The impending release of a US intelligence report on the assassination of Saudi dissident Jamal Khashoggi in 2018 signals a sea change in US policy toward the Middle East.
Gone is the deference that the Trump administration showed to the Saudi regime, notably toward its de facto leader Crown Prince Mohammad Bin Salman (MBS), who Trump once famously remarked ‘may or may not have’ ordered the Khashoggi execution. So too is US support for the Kingdom’s disastrous war in Yemen, and its no-questions-asked arms sales to Riyadh and its Gulf allies.
But you’d be forgiven for thinking this ‘new’ US foreign policy is a little familiar, since it’s precisely the kind of ‘strategic flexibility’ that the Obama administration sought in its years in office.
Analysis
We now have three strong signals that the Biden administration will adopt a starkly different posture toward Saudi Arabia than the one favored by its predecessor.

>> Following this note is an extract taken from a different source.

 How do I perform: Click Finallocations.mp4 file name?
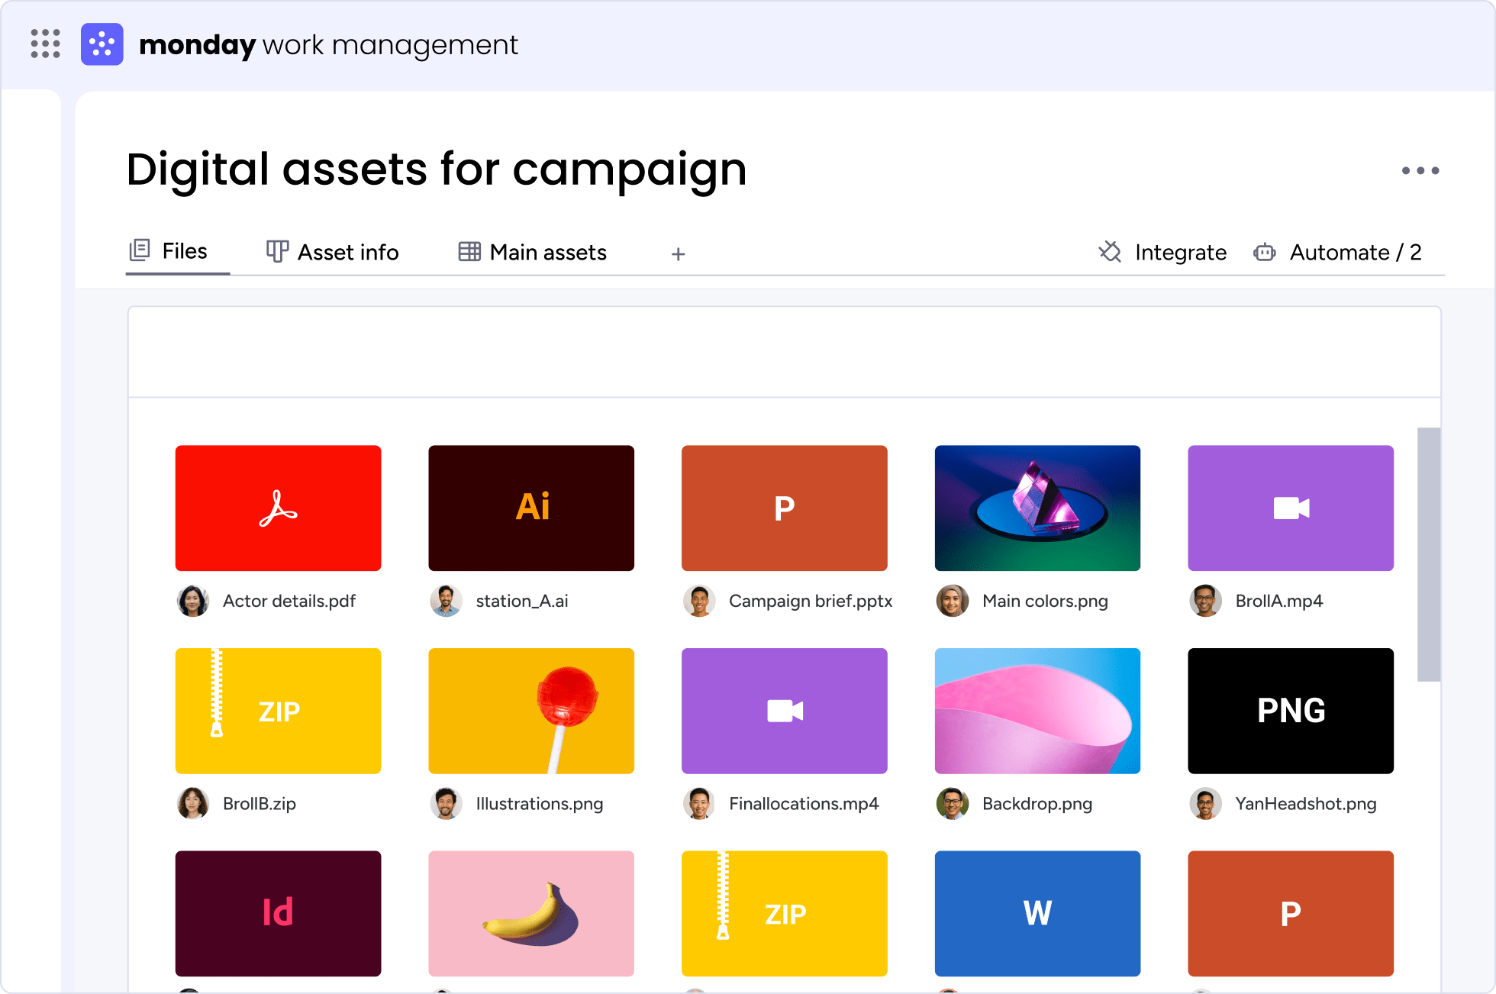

First was the withdrawal of support for the war on Yemen, though this is more symbolic than substantive given ongoing assistance for ‘defensive’ operations. Second is the temporary freeze on US arms sales to Saudi Arabia and the United Arab Emirates (UAE), including F-35s that were part of the Abraham Accords establishing official diplomatic recognition with Israel. Though here too it should be noted that the deals are under review, which doesn’t necessarily mean they will be cancelled. Third is the impending release of the hitherto classified US intelligence report on the assassination of Jamal Khashoggi at a Saudi consulate in Istanbul.
The Khashoggi report is expected to vindicate the open secret of Mohammad Bin Salman having ordered the grisly execution. Its release signals the return of human rights considerations into top-level US foreign policy.
Moreover, President Biden is expected to re-route top-level relations away from MBS and instead through his father, King Salman, who remains the de jure leader of the Kingdom despite being largely out of the public eye.
All three moves have the potential to harm the political fortunes of MBS: the war in Yemen was his personal project, and the sympathetic ear extended by President Trump helped facilitate his rise to power. His being sidelined by the Biden administration will test his position within the royal family, but it’s one that he’ll likely pass given the lack of suitable alternatives and his enduring bond with the Saudi king. We may however eventually see the release of Mohammed bin Nayef, the former crown prince and a longstanding US ally who the Obama administration frequently worked with. Mohammed bin Nayef has been detained without charge since March 2020. In November of last year, he became the target of an apparently coordinated social media campaign accusing him of working to overthrow King Salman.
The Biden vision for US Middle East policy
President Biden’s Middle East policy goals mirror those of the Obama administration he served in previously. They include minimizing US reliance on Saudi Arabia and, by extension, the need to support the Kingdom’s regional adventures.
US relations with Iran are the other side of this coin. It’s no secret that President Biden is seeking to revive the Iran nuclear deal, and many of the administration’s top-level appointments were personally involved in negotiating the 2015 Joint Comprehensive Plan of Action (JCPOA). However, reviving the deal will be easier said than done. There’s the problem of anti-US sentiments in Iran’s domestic politics, the trust deficit following the demise of the first deal, and grievances over certain aspects of the original JCPOA terms (for the US, its sunset clauses, and for Iran, the underwhelming economic returns from sanction relief). In light of these headwinds, it’s not terribly surprising that the Biden administration’s early overtures to Tehran have been rejected out of hand.